## ASSIGNMENT:
Leave out every picture and set down, exactly, the lines below from the one holding "Expand the Actions button dropdown arrow" up to and including the one holding "Where should I".

## SOURCE MATERIAL:
_ _ _ _

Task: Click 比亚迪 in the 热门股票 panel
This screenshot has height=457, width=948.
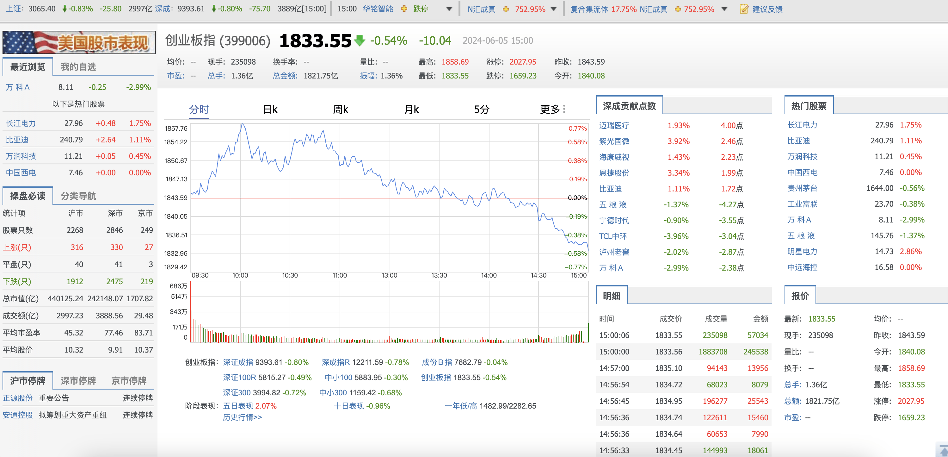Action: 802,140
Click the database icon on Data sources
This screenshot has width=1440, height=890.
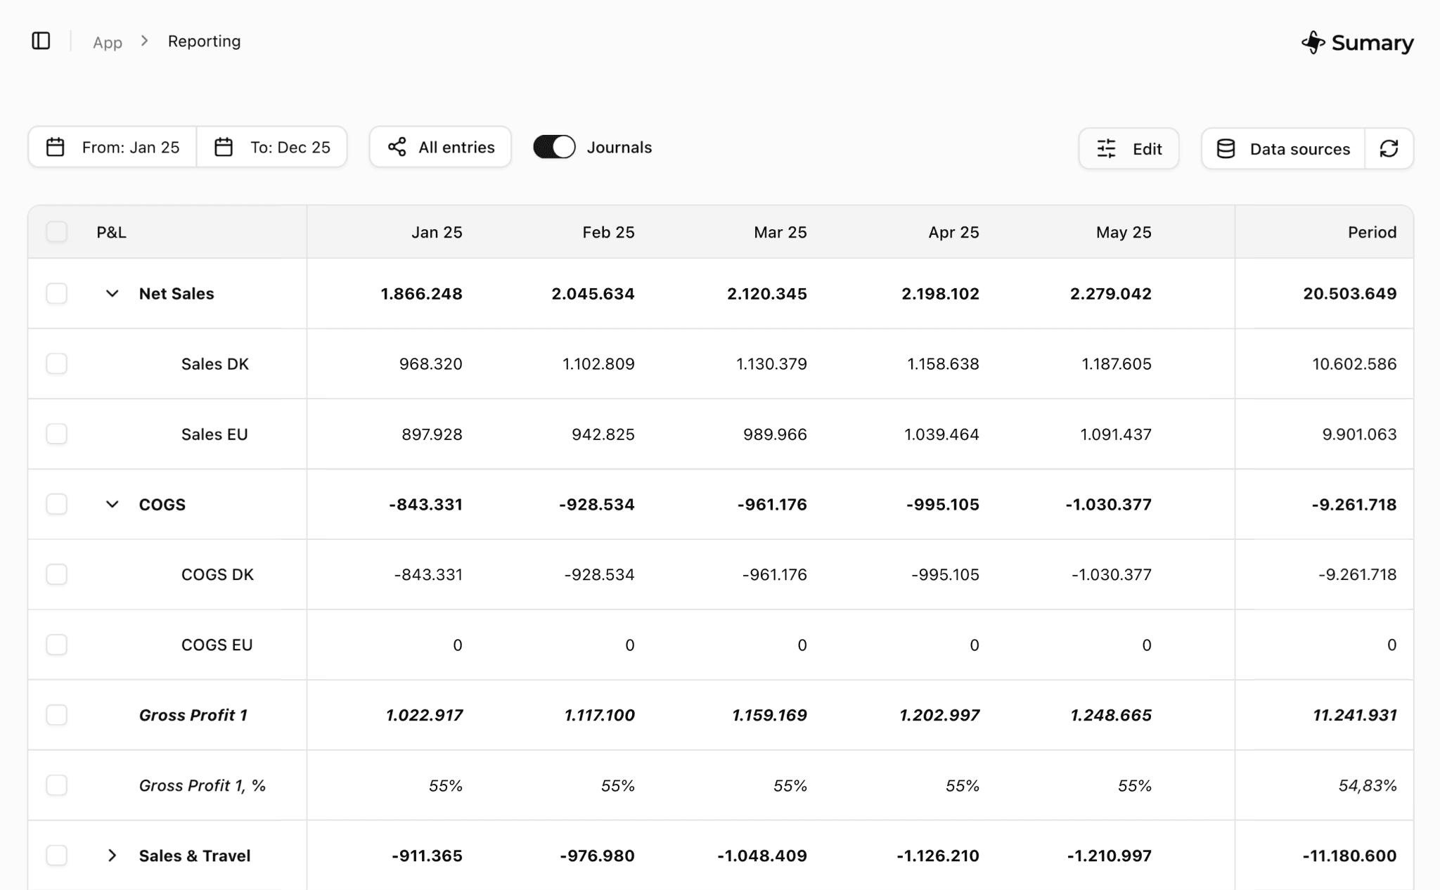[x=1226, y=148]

_ _ _ _

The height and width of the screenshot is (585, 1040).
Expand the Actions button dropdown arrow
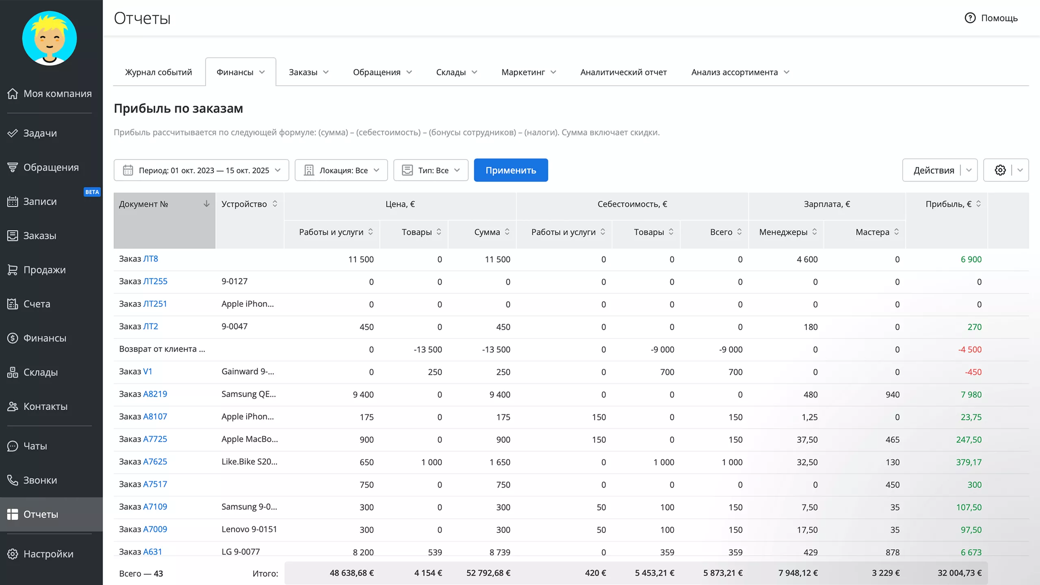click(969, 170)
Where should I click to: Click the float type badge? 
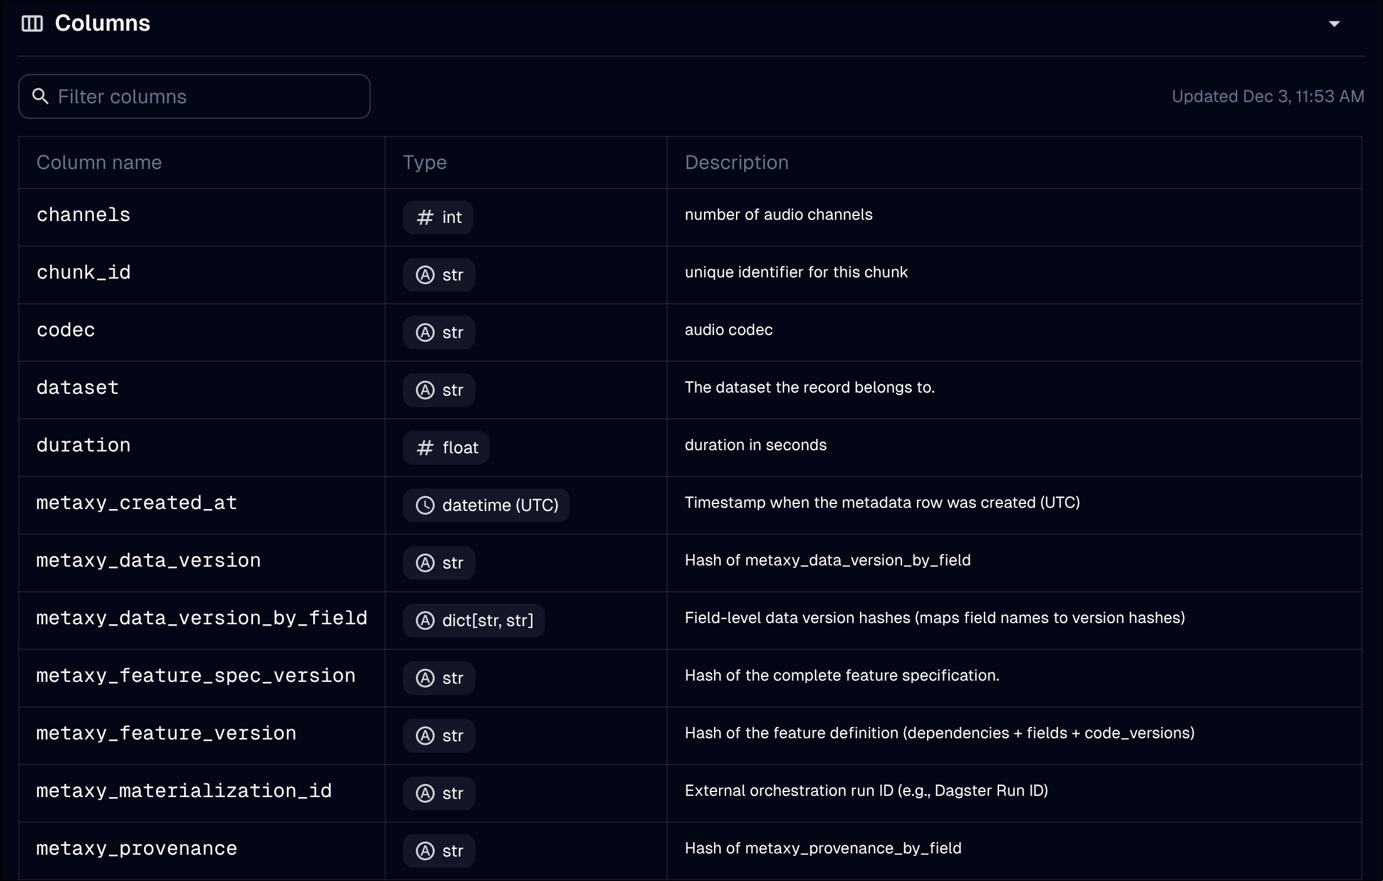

_ _ _ _

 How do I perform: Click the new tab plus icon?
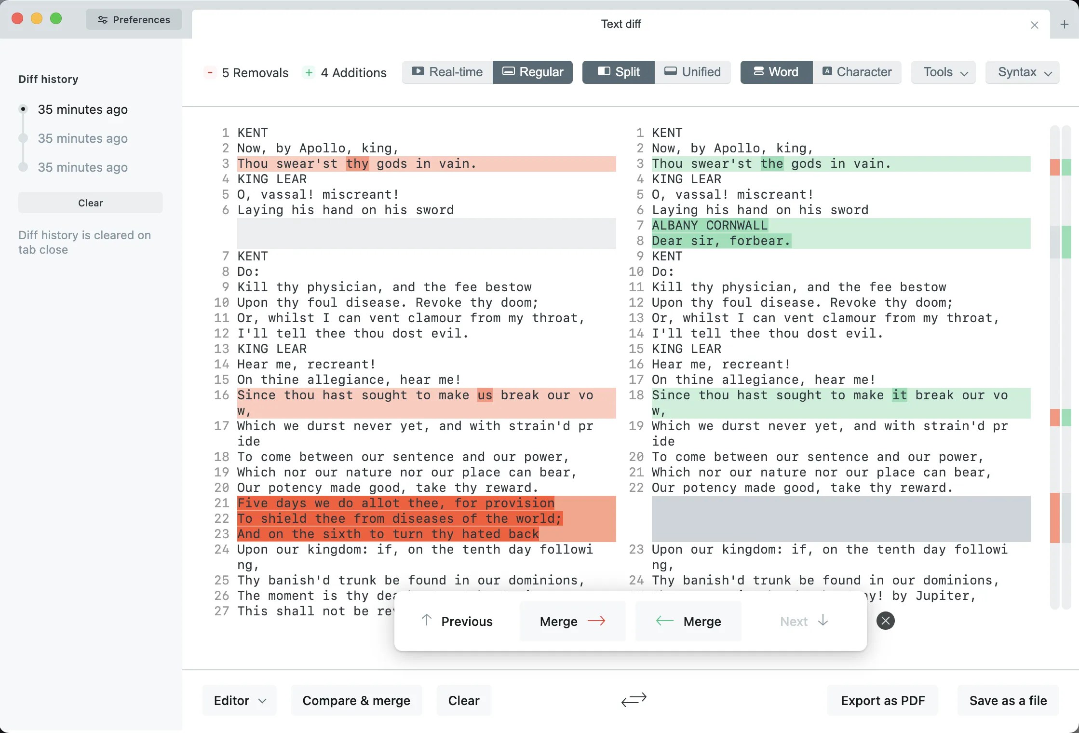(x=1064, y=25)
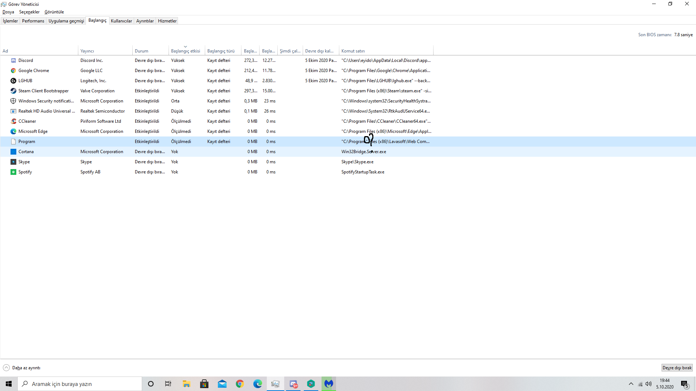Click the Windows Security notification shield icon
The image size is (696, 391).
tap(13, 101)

_ _ _ _

## EXERCISE RESPONSE:
Expand the Actions button dropdown arrow
click(969, 170)
Where should I click to: Click the float type badge? 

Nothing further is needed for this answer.